GOAL OF THE EXERCISE :: A single figure is the whole answer: the number of lines in the records that contain "agent".

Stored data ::

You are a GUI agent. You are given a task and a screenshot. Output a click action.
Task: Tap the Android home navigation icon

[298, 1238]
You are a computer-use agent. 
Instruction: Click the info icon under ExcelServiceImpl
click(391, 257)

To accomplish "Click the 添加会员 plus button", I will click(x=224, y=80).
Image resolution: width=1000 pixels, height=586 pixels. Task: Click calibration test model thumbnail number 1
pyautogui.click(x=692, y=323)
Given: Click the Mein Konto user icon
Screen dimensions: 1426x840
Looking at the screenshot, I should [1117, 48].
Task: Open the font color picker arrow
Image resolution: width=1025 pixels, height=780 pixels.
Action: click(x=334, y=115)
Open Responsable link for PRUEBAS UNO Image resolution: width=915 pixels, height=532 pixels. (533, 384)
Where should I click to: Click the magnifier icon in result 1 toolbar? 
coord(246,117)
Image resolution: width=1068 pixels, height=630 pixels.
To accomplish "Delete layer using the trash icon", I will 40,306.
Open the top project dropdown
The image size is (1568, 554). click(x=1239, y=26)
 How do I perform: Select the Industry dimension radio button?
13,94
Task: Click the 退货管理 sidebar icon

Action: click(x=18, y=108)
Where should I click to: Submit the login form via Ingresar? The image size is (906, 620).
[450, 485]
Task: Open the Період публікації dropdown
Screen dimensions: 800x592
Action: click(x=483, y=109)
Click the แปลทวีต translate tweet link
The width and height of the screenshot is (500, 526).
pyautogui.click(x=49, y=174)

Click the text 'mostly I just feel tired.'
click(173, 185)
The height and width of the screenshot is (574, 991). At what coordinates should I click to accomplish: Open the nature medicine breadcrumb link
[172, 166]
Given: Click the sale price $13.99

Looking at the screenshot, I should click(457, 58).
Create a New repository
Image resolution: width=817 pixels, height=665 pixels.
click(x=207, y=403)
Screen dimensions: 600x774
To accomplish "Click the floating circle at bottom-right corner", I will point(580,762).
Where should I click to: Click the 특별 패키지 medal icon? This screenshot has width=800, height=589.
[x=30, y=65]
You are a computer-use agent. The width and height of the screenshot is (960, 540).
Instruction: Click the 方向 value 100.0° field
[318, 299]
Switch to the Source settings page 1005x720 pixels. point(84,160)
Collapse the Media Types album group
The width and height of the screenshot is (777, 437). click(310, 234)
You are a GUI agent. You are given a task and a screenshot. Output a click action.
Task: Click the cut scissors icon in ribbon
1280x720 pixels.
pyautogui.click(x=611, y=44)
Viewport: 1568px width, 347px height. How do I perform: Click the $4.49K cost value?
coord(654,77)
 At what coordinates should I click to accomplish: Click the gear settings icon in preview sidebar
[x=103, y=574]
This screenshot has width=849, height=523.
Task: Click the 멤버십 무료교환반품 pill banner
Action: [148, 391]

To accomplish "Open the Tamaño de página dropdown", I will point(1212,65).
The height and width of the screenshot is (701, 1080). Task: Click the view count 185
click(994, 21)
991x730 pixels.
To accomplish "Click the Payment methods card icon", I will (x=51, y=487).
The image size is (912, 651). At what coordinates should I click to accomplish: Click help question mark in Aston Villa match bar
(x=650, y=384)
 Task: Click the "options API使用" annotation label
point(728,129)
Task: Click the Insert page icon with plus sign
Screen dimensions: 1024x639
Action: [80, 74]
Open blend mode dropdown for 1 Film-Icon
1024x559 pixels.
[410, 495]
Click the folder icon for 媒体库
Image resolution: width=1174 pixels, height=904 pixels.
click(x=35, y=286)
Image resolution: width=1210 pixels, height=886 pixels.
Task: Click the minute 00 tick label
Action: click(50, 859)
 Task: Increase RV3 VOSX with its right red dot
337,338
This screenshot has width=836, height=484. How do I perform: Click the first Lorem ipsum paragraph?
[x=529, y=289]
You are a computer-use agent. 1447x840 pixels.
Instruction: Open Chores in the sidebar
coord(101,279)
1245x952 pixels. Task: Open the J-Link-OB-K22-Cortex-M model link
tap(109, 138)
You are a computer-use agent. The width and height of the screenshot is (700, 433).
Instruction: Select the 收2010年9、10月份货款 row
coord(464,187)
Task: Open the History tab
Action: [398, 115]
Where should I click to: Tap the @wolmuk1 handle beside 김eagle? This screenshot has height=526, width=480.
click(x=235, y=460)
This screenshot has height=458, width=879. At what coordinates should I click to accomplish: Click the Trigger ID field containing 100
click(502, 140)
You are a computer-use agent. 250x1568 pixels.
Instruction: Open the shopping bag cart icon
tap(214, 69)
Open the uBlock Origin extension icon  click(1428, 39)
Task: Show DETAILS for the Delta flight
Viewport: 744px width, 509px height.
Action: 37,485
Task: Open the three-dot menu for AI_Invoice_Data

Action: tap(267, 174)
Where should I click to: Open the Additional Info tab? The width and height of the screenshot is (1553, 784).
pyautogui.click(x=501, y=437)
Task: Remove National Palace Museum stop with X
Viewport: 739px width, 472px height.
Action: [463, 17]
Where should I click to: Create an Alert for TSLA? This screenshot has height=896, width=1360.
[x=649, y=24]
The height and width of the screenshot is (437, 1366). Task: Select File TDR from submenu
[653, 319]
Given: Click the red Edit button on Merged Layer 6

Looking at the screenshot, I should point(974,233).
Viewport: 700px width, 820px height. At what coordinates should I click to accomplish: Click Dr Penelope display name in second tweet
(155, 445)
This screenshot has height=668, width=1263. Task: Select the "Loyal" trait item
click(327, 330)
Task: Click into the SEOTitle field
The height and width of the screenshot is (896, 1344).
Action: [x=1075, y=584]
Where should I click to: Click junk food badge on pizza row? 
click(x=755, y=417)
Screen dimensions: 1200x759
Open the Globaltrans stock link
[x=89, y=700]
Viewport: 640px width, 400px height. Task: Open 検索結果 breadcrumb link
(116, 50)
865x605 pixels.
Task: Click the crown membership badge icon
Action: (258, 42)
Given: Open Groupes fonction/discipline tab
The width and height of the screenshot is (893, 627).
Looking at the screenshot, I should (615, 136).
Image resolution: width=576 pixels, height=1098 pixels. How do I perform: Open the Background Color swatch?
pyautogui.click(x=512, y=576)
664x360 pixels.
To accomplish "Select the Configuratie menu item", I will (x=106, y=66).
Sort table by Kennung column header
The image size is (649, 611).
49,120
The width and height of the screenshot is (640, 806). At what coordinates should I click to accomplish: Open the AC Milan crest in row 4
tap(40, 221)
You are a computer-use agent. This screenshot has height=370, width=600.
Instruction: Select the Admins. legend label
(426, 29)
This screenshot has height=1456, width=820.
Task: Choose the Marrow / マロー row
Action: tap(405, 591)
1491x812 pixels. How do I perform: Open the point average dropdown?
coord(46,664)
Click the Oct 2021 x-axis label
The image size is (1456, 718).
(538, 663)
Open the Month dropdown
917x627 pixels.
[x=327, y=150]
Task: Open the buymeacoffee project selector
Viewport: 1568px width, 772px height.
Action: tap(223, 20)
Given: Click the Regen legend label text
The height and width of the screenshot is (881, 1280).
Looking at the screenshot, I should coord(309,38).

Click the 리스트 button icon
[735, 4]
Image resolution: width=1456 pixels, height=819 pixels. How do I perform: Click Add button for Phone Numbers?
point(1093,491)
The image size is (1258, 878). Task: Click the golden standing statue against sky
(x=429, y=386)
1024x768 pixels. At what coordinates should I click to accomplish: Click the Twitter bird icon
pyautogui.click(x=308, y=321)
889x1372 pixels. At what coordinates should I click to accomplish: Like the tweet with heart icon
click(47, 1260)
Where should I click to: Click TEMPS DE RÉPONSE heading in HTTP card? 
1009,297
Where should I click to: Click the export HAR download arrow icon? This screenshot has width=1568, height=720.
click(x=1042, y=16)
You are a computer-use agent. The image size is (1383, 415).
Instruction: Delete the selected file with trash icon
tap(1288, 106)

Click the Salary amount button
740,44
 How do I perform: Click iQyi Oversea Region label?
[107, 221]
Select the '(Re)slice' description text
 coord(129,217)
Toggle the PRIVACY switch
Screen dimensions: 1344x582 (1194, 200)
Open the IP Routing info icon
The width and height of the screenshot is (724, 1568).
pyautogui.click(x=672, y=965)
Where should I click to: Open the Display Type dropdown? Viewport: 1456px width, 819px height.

RESULT OF THIS EXERCISE :: 9